Going back to what we just discussed about assessing yourself, again there's variability in what we're doing with our processes. We talked about doing self-assessments, and maybe another way is saying using observation to see if someone's doing something or doing a workaround. So, what we want to measure are these processes. We're going to call them process measures, right? The key thing to understand here this is something that we don't have to gather dozens and dozens of data points. We're talking using sampling, maybe observe something 10 times. We'll go back to the cash register example, as one issue, observing 10 interactions at the register, and how many times is that happening? So, you want to think about those type of any process that's supposed to happen, and is it happening? Is it getting done? Are people again, doing workarounds or other at-risk behaviors? But I'm going to add something important — measuring it is great, but it still doesn't tell you why it wasn't getting done. Let's go back then to talking to staff to see what would be happening. So, you want to measure your processes.

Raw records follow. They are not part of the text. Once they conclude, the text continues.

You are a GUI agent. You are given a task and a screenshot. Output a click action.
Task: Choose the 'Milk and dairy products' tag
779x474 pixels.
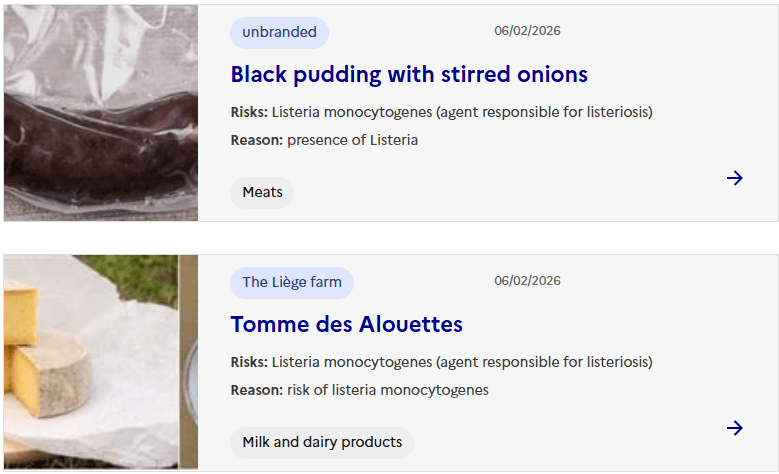(x=322, y=442)
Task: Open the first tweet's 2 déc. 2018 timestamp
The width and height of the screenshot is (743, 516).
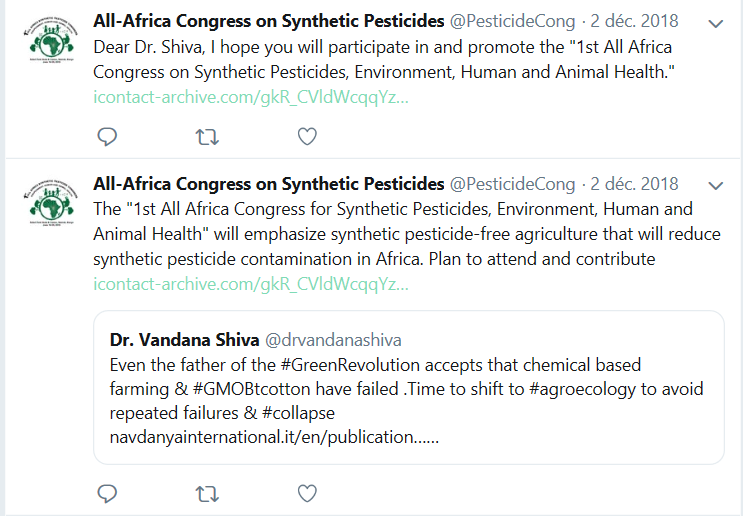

I'm not sure I would say there's key indicators. I'm thinking these last steps in the processes in pharmacies, that there's probably a lot of indicators, including from getting the original prescription by a verbal telephone order, whether that's written down or read back down to patient counseling. Then we dispense a patient a drug to a patient. Are they getting counsel on that? There's a lot of things to be measured through the processes. I consider many of those key indicators.

Pharmacy Times

Beyond the ISMP best practices, what are some additional strategies you would implement in your pharmacy to foster a culture of medication safety and encourage staff to report and learn from errors?

Grissinger

I would say, even going back to we talked about identifying risk and being proactive with that, probably the easiest way to do that is ask your staff. Just ask them. You'd be surprised how many times people have concerns or know things aren't going well or can see something that's going to happen and go wrong, but they don't feel like they can speak up. To improve the culture is you need to involve them and let them be able to come to you and listen to people who work for you and hear about the concerns, ask them about what their concerns are or where do they think the next big medication error is going to happen. Getting them involved, knowing that you want to hear their opinion and their thoughts that will improve your culture, right? So, getting the staff involved in more than just filling prescriptions, and try to have them help looking at processes of what's getting done. Have them feel that their opinions mean something to them.

Sometimes it depends too where they came from, like they could have worked at a pharmacy where it was just a poor culture. They come to you now and you have a great culture, they don't know that. Part of the orientation process is, is we need to hear your voice. We want to know what concerns you, because I'd rather fix something proactively than wait for an error to happen to fix it reactively.